San Salvador, 1 ago (EFE).- Cientos de feligreses de El Salvador comenzaron este jueves en la capital del país una peregrinación para celebrar el primer año de canonización de san Óscar Arnulfo Romero, fomentar una cultura ecológica y pedir por la paz.

Al menos 300 católicos salvadoreños salieron en caminata de la Catedral Metropolitana de San Salvador tras celebrar una misa en el mausoleo del beato, asesinado en 1980 por un escuadrón de la muerte.

Los feligreses recorrieron varias calles de la capital del país centroamericano cargando pancartas y cárteles mensajes alusivos al mártir, conocido como "San Romero de América", y al cuidado del medio ambiente.

La salvadoreña Blanca Alicia de Marenco comentó a Efe que el evento, que se hace por tercer año consecutivo, "es una buena oportunidad para recordar el legado de monseñor Romero y, en esta ocasión, también pedir por la paz y por el cuido de nuestra casa común".

La caminata se alargará durante 157 kilómetros y concluirá el próximo 3 de agosto en la localidad de Ciudad Barrios (este), pueblo natal de san Romero.

La caminata tendrá tres etapas y el primer tramo comprende las localidades de San Salvador y Apastepeque (este), a más de 58 kilómetros de distancia de la capital; la segunda etapa retomará Apastepeque hasta llegar al municipio de Moncagua (oeste).

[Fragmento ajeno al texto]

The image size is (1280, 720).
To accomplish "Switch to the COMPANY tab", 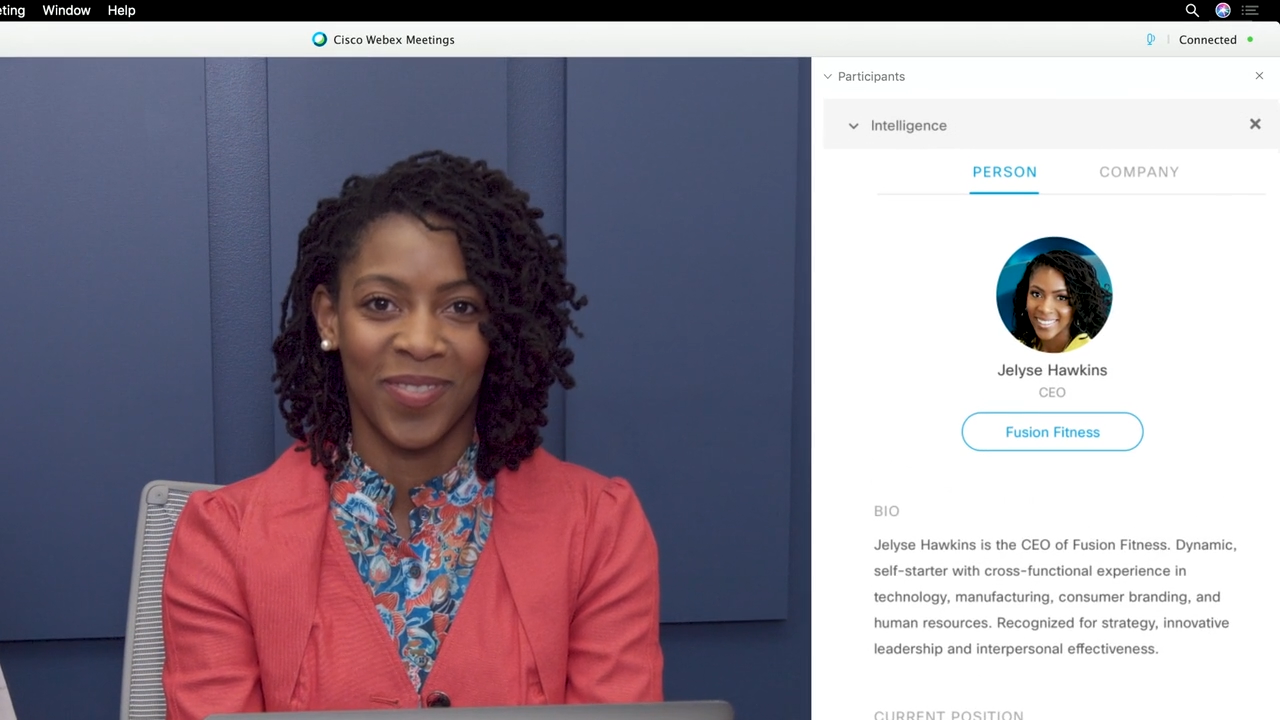I will tap(1139, 171).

El tercer tramo comprende la localidad de Chapeltique (este) y Ciudad Barrios, lugar donde finalizará el recorrido y se realizará una misa de acción de gracias en la Parroquia Beato Óscar Arnulfo Romero, según los organizadores.

La peregrinación también se desarrolla con motivo al natalicio de san Romero, que llegó al mundo el 15 de agosto de 1917.

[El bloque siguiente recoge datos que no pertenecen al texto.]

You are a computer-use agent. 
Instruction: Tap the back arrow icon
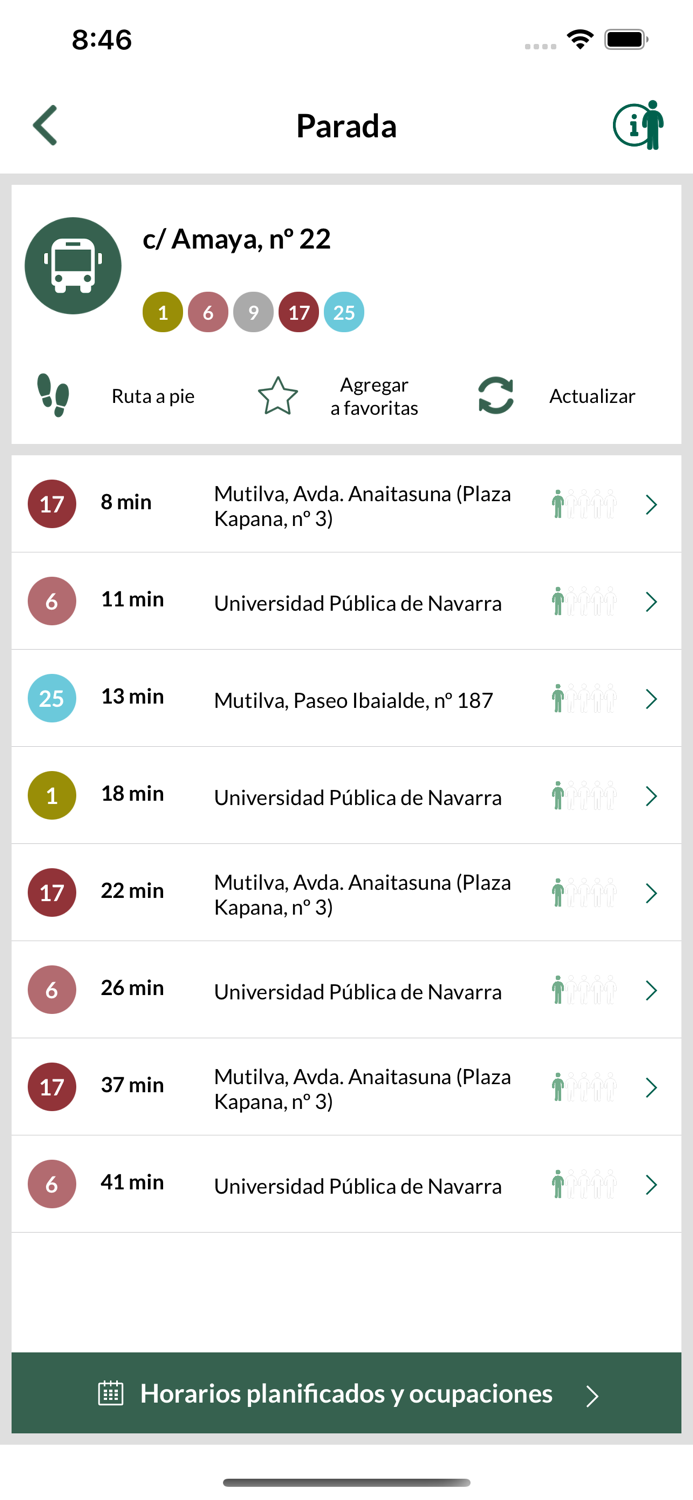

El religioso, canonizado en octubre de 2018, fue asesinado por un francotirador el 24 de marzo de 1980 cuando oficiaba misa en la pequeña capilla del hospital de cáncer La Divina Providencia, en San Salvador.

El santo salvadoreño se pronunciaba contra la violencia y las violaciones a los derechos humanos en los años previos a la guerra civil en El Salvador, con lo que se erigió en un referente en la defensa de los más vulnerables.